The Alien franchise is about uncaring monsters, unfeeling corporations, and horrific, claustrophobic terror. Given this setting, it almost made sense, what happened to the original Alien: Isolation.
The game was released to almost universally positive reviews, considered one of the best games ever made, and sold more than 2 million copies within its first few months. Despite this, Isolation only got “close to break-even or just about in the black,” then-Creative Assembly studio director Tim Heaton told GamesIndustry.biz a year after release. With the rapid evolution of AAA game development, that wasn’t enough. And so, like a salvage team diverted to a bio-weapon recovery mission, Isolation and its momentum were seemingly abandoned.

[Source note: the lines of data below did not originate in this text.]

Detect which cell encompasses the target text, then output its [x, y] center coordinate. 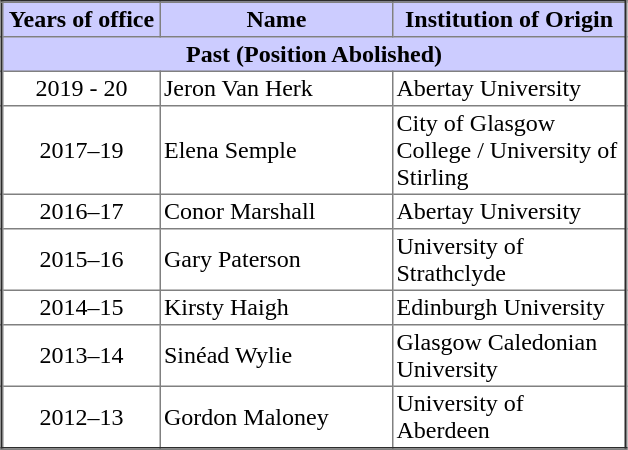
Glasgow Caledonian University [510, 356]
Gordon Maloney [276, 417]
2013–14 [81, 356]
Jeron Van Herk [276, 88]
Institution of Origin [510, 20]
Conor Marshall [276, 211]
Sinéad Wylie [276, 356]
2012–13 [81, 417]
2015–16 [81, 260]
2016–17 [81, 211]
Kirsty Haigh [276, 307]
Elena Semple [276, 150]
2014–15 [81, 307]
Gary Paterson [276, 260]
University of Strathclyde [510, 260]
Edinburgh University [510, 307]
Past (Position Abolished) [314, 54]
2017–19 [81, 150]
Name [276, 20]
University of Aberdeen [510, 417]
City of Glasgow College / University of Stirling [510, 150]
2019 - 20 [81, 88]
Years of office [81, 20]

Abandoned, that is, until today, the 10th anniversary of that game’s 2014 release. The appropriately named Al Hope, creative director of Isolation studio Creative Assembly, posted on X (formerly Twitter) that his team had “heard your distress calls loud and clear,” and could confirm that “a sequel to Alien: Isolation is in early development.”
The original game stands out to this day for its bold yet entirely appropriate take on making an Alien game. You play as Amanda Ripley, daughter of iconic heroine Ellen Ripley, working for Weyland-Yutani in a welding job. You get a chance to find out more about what happened to your mother, but—you’ll never believe it—things go terribly wrong, and now you are hunted.